Ich bin neu hier, aber arbeite schon bisschen länger mit Java, allerdings bin ich Netzwerkprogrammierung noch etwas unerfahren. Mein Problem ist folgendes: ich bau eine Verbindung zu einem Proxy auf über ein Socket und sende diesem eine ganz normale HTTP-Anfrage, hole mir das Ergebnis und gut ist. Dafür hab ich mir eine Klasse mit den Methoden open(), setQuery(), getResponse() geschrieben. Soweit so gut. Jetzt will ich aber nicht für jede Anfrage eine neue Verbindung zum Proxy aufbauen, das halte ich einfach nicht für sinnvoll. Deshalb dachte ich mir, es muss ja gehen, wenn ich erst setQuery() aufrufe, dann getResponse(), dann wieder setQuery(), getResponse(), usw. etc. pp. 
Allerdings funktioniert das nicht, die zweite Ausgabe bleibt einfach leer. 

Kurz die Funktionen:

open(): stellt Verbindung mit Proxy her, speichert OutputStream in Variable out, speichert InputStream in Variable in.

setQuery(): setzt eine Anfrage via out.write() und ruft out.flush() auf

getResponse(): liest den inputStream (in) ein und gibt das Ergebnis in einem StringBuffer zurück.

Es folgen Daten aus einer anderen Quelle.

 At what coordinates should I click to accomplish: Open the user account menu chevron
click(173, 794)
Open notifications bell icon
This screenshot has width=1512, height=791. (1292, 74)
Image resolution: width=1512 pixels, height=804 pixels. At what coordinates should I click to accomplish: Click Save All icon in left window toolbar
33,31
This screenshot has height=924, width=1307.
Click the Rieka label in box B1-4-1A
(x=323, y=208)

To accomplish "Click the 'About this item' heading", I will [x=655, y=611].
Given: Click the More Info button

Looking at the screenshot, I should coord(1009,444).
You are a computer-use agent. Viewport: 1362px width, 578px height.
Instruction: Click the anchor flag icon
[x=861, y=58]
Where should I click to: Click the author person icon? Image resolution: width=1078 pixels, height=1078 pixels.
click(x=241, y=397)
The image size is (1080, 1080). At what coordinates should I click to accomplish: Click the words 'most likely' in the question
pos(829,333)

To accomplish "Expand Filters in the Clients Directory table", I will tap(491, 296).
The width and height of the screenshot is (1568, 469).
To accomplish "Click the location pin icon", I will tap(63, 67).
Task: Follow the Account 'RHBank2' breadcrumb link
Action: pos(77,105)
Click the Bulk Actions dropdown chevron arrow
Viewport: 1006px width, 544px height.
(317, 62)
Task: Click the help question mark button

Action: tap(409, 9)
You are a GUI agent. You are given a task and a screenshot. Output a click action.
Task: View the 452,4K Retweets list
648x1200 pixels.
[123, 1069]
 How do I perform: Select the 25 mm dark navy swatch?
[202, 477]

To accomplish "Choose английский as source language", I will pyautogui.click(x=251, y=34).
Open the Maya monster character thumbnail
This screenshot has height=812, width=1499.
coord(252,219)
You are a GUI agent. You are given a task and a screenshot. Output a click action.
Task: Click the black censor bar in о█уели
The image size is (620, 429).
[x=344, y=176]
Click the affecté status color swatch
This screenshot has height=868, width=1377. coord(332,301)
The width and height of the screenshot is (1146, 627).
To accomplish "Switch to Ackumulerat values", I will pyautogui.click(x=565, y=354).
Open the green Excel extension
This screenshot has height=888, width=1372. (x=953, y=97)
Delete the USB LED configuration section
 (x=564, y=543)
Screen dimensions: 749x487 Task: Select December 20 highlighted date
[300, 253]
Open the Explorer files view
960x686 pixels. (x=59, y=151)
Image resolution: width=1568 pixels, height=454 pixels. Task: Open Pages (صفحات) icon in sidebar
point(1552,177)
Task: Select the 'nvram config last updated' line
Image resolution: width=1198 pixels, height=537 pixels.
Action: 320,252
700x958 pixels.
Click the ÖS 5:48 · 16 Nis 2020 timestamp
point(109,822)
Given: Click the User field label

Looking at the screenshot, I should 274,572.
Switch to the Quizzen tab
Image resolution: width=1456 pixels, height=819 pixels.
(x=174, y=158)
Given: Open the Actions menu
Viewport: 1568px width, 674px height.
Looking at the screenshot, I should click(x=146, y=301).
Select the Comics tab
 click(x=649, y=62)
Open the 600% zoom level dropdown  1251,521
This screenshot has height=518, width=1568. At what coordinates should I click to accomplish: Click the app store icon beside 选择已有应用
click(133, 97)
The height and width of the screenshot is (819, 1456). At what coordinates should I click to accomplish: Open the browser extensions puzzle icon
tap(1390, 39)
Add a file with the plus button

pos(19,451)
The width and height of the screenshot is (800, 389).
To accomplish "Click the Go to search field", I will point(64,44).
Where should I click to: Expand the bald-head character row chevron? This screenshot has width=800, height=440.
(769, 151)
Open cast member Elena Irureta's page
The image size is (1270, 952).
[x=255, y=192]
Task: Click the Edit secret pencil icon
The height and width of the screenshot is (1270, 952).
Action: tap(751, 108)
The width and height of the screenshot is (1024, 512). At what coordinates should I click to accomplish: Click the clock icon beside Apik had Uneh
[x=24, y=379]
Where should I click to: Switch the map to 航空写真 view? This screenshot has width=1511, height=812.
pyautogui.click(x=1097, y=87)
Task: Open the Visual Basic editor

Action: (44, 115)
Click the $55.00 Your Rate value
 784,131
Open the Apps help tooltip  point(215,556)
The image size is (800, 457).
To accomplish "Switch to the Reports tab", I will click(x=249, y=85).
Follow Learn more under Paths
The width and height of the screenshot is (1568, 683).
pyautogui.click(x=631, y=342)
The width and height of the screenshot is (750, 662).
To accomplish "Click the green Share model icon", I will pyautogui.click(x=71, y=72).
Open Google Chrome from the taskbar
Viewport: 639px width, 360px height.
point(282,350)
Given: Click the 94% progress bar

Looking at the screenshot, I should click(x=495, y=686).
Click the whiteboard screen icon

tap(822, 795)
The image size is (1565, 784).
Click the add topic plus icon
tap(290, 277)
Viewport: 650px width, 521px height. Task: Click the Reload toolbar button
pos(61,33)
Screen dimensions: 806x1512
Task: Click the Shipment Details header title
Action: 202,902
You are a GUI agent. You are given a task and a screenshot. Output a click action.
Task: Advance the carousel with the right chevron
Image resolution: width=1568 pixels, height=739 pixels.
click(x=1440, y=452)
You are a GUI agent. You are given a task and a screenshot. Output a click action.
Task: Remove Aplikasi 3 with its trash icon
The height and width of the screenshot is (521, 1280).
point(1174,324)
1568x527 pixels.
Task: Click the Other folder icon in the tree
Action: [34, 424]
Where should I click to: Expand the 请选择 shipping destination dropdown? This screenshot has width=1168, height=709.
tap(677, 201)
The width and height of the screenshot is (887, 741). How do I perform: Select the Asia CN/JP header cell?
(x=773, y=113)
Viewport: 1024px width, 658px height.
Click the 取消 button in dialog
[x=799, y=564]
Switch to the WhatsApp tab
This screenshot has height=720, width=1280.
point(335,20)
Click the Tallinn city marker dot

Muss ich irgendwas beachten? Geht das mit einem Proxy vielleicht nicht? Wenn ich mir selbst einen ServerSocket baue, muss ich ja nach jeder Anfrage dem Server sagen, dass er weiterhin Anfragen akzeptieren soll, da er sonst ja nur eine Anfrage / Verbindung akzeptiert. Ist das bei einem Proxy auch der Fall? Muss ich quasi für jede Anfrage eine eigene Verbindung aufbauen? Weil das ist nicht gerade performant... 

Danke & viele Grüße,
Martin


----------



## meez (11. Apr 2007)

So ist halt das Protokoll....jede Anfrage eine eigene Verbindung...


----------



## mad-din (11. Apr 2007)

Hm,

nicht ganz. Es gibt ja im HTTP-Protokoll die Möglichkeit den Parameter "Connection: Keep-Alive" einzusetzen, der die Verbindung erhält und so auch mehrere Anfragen zulässt, sofern der Server das unterstützt (was in meinem Fall zutrifft). Ich denke mal, dass es an meiner Implementierung liegt. Muss man irgendwas Besonderes beachten, wenn man eine Anfrage an einen Server - egal was für ein Server das ist - schickt, sich die Antwort holt und eine erneute Anfrage senden will? 

Viele Grüße,
Martin


----------



## AlArenal (11. Apr 2007)

Zunächst einmal muss auch der Proxy KeepAlive unterstützen. Ob dein Client das kann sagt dir vermutlich die Doku.


----------



## mad-din (11. Apr 2007)

Hi!

Mein Proxy kann das, das hab ich eben getestet. Ob der Server im Internet das auch kann ist mir egal, es geht mir nur um den Proxy. Mein Client müsste das auch können, was sollte dagegen sprechen? Ich baue ja eine Verbindung über ein Socket auf und schick in meinem HTTP-Header "Connection: Keep-Alive" mit. Oder muss ich nach out.write() irgendwas freigeben, damit erneute Anfragen gesendet werden können?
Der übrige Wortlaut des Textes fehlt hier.